Trinidad-based media houses report decline in revenue
PORT OF SPAIN, Trinidad- (CMC) The Trinidad-based One Caribbean Media (OCM) Friday reported a decline in net profit before tax of TT$3.3 million (One TT dollar=US$0.16 cents) or 15 per cent for the nine months ending September 30, compared to same period last year.
OCM, the parent company of several regional media outlets, including the Trinidad Express Newspapers and CCN TV6, said net profit before tax was TT$18.6 million compared to TT$21.9 million last year.
The unaudited results posted on the Trinidad and Tobago Stock Exchange website on Friday indicated that group revenue of TT$236 million declined by six per cent to TT$222 million.
“The group’s Trinidad media benefited from local (government) elections held in August 2023. In Barbados, the performance of our renewable energy company continues to be impacted by challenges with the national grid. Green Dot and Flexipac continue to demonstrate consistent revenue and profitability growth while maintaining robust profit margins,” said OCM chairman, Faarees Hosein, in his chairman’s statement.

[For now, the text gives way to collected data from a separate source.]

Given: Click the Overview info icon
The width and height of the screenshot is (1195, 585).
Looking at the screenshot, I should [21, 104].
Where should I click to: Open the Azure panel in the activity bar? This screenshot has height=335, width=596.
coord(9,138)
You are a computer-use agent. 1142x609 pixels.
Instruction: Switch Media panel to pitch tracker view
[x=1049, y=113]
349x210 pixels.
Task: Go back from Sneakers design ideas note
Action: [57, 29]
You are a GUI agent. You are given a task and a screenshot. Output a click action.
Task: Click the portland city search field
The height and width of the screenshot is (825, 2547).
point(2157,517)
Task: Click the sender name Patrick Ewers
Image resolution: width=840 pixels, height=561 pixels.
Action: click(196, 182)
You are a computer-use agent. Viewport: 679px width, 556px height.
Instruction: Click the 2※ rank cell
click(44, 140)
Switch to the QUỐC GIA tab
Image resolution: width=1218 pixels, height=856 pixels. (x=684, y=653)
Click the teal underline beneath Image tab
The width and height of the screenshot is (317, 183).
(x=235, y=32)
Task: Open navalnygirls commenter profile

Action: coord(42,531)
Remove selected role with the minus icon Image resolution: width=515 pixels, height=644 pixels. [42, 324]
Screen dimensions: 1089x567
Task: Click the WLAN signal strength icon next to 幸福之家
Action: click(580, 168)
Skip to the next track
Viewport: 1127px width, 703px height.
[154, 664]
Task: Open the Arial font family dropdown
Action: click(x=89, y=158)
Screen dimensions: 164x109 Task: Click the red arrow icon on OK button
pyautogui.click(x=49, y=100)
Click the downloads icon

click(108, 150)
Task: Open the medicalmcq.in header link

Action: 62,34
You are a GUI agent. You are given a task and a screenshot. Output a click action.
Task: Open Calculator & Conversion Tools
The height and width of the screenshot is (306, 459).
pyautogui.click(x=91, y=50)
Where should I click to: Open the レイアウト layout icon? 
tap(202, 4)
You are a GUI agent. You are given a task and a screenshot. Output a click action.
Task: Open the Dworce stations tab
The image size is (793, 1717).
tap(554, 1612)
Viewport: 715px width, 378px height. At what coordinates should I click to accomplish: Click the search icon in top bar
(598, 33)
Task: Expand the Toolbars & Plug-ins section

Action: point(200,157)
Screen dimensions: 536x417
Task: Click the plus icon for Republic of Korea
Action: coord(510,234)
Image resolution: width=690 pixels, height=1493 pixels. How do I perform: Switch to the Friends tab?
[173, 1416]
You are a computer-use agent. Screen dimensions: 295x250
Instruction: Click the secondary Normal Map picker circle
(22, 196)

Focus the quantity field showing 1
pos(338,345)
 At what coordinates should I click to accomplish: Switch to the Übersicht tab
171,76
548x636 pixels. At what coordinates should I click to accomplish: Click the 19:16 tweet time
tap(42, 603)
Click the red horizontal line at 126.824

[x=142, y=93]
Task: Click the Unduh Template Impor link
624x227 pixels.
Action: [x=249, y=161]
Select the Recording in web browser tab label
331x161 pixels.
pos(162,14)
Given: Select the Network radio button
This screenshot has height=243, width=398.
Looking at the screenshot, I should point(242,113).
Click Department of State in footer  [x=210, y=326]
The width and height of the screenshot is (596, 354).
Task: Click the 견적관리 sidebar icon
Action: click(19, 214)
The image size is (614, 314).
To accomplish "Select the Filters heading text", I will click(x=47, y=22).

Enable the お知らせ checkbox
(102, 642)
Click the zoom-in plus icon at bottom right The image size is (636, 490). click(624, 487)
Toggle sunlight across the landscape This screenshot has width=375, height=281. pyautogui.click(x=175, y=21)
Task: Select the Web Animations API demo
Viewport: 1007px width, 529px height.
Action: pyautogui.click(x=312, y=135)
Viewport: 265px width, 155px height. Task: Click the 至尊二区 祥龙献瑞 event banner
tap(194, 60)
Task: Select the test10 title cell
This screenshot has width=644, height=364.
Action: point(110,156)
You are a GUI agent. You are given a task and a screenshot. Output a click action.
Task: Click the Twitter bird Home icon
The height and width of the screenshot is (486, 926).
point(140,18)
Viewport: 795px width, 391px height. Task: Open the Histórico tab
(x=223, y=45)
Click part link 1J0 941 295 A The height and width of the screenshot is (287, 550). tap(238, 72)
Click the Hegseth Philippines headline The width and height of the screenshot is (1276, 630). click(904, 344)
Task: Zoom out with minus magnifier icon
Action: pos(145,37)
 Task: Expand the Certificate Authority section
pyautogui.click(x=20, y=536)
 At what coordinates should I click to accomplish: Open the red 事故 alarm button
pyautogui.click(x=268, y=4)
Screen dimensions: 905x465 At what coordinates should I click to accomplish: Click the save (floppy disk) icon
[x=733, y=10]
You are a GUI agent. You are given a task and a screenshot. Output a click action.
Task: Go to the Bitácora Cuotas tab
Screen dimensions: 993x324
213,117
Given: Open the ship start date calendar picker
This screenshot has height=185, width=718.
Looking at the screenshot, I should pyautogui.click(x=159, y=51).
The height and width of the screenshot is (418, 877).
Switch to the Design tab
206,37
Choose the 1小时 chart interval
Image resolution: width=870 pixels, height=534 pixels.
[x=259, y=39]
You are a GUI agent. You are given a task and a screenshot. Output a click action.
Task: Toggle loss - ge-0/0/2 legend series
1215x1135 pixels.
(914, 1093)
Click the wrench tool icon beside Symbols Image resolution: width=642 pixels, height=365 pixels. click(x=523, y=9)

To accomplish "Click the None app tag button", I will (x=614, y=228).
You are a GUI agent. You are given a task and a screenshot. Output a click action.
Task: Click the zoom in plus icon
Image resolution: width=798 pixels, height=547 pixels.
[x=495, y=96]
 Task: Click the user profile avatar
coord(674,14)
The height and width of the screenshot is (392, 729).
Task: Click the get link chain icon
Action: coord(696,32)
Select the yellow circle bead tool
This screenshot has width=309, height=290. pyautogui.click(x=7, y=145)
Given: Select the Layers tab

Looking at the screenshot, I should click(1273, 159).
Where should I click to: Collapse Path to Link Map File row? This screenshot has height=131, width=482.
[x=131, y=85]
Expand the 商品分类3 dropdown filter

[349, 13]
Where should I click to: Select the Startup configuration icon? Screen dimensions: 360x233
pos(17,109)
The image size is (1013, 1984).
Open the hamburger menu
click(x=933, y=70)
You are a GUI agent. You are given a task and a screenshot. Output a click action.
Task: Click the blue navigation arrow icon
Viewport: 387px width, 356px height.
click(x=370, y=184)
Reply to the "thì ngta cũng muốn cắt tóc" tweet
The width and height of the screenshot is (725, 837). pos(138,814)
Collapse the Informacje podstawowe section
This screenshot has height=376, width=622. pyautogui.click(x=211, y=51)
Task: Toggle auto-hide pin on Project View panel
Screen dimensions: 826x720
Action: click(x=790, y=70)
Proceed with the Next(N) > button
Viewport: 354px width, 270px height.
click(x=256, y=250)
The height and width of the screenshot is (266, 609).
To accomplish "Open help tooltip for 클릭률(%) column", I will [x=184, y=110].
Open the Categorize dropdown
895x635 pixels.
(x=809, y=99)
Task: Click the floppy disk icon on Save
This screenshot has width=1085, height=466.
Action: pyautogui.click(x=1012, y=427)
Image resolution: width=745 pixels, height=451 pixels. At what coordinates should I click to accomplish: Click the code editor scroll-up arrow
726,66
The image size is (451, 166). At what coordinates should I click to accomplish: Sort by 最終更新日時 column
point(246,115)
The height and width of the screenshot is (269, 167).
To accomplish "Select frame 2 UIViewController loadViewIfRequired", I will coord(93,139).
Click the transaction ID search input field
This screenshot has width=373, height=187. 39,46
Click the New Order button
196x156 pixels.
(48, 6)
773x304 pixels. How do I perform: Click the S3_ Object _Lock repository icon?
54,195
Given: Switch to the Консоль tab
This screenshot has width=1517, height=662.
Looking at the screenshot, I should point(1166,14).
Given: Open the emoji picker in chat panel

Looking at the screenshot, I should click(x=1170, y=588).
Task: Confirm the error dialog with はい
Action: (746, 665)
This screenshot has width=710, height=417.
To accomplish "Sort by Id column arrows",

On the company’s digital media performance, Hosein said, “management’s focus on implementing strategies to grow digital revenues continue to yield positive results with all of the digital platforms reporting growth. A number of new innovative strategies are being developed and are expected to further enhance the growth momentum.”
Shareholders will receive a dividend of TT$0.6 cents) compared to TT$0.10 cents in September last year.
Meanwhile, Guardian Media Ltd (GML) has reported a loss of TT$10.2 million for the nine months ended September 30, this year, the third consecutive quarter of losses this year.
“For the quarter ended 30 September 2024 Guardian Media Ltd generated revenues of TT$24.3 million, or one per cent lower than the prior year’s third quarter. Notwithstanding this, our loss before tax decreased by TT$1.5 million or 29 per cent compared to the similar 2023 period,” said GML’s chairman, Peter Clarke.
“This improvement in quarterly performance was driven by our aggressive push to attract and retain revenues through our innovative multimedia products, high value offers and tight management of controllable expenses.”
Clarke said that for the first nine months of the year, year-to-date revenues reached TT$72.02 million, slightly above the TT$71.93 million reported for the same period last year.
“The current year-to-date loss before tax of TT$10.414 million is TT$5.8 million or 36 per cent less than the loss before tax of TT$16.218 million generated over the corresponding nine-month period in 2023.
“Our cost saving initiatives continue to bear fruit and expenses are lower by 12 per cent in 2024 over 2023. Our balance sheet metrics also continue to remain healthy. Guardian Media Limited remains focused on reimagining our brands, while continuing to forge key strategic alliances and making the needed investments in people and products to safeguard our future,” Clarke said.